L’immagine del capolavoro di Michelangelo "e’ stata gravemente alterata e mortificata" scrive il Tribunale di Firenze. "L’opera del genio michelangiolesco è, pertanto, volgarmente asservita a finalità pubblicitarie e commerciali. In tal modo, si umilia e si svilisce – fino ad annichilirlo – l’altissimo valore artistico e culturale dell’opera di cui si discute".

Viene riconosciuto, inoltre, il punto focale della tutela del patrimonio nella "fruizione culturalmente qualificata e gratuita da parte dell’intera collettivita’ secondo modalita’ orientate allo sviluppo della cultura ed alla promozione della conoscenza, da parte del pubblico, del patrimonio storico e artistico della Nazione."

Si ribadisce, dunque, quanto gia’ affermato nella precedente sentenza non definitiva dell’aprile 2023 del Tribunale di Firenze, con la quale e’ stata dichiarata, per la prima volta, l’esistenza del diritto all’immagine dei beni culturali quale espressione del diritto costituzionale all’identità collettiva dei cittadini che si riconoscono nella medesima della Nazione.

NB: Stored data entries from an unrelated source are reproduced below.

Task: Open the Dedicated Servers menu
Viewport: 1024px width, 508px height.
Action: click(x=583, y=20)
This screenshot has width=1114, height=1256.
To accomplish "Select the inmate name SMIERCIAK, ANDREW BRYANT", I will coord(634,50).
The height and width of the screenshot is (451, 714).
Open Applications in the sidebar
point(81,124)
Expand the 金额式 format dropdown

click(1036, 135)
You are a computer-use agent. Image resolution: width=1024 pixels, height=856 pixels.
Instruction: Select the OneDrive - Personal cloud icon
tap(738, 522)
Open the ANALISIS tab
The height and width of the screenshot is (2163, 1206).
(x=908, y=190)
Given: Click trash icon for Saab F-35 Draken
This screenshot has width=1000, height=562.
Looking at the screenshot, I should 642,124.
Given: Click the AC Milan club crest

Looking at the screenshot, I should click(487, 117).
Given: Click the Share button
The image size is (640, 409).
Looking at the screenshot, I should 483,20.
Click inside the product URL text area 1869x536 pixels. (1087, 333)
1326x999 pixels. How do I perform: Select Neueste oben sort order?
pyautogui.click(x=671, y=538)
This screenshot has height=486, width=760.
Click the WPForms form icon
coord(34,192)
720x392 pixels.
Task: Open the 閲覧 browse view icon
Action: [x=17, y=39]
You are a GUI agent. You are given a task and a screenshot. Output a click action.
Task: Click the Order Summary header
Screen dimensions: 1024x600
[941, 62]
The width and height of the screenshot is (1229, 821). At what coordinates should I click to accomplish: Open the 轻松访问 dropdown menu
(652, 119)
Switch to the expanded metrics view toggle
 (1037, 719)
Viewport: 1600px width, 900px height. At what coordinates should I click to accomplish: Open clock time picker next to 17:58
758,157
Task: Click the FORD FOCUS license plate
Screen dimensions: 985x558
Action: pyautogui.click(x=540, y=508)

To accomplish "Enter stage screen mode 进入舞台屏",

Sul presupposto dell’esistenza del diritto all’immagine del bene culturale, quale diritto costituzionalmente garantito ai sensi degli articoli 2 e 9 della Costituzione e dell’articolo 1 del Codice dei Beni Culturali, oltre al danno patrimoniale è stato riconosciuto anche il danno non patrimoniale e le due società sono state condannate a un risarcimento per il quale resta da definire l’ammontare.

"Questa recente sentenza costituisce un ulteriore importante riconoscimento per la difesa dell’arte e dei beni culturali in Italia," afferma Cecilie Hollberg, direttore della Galleria dell’Accademia di Firenze, da anni impegnata nella tutela dell’immagine dell’opera di Michelangelo e dei valori che essa rappresenta.

Molto soddisfatto il ministro dei beni culturali, Gennaro Sangiuliano: "La sentenza del Tribunale di Firenze riconosce il diritto all’immagine per il nostro patrimonio artistico. I beni culturali appartengono alla Nazione e sono espressione diretta dell’identità collettiva dei cittadini. È particolarmente rilevante che i giudici, con questa decisione, riaffermino il valore degli articoli 2 e 9 della Costituzione e l’articolo 1 del Codice dei beni culturali e del paesaggio".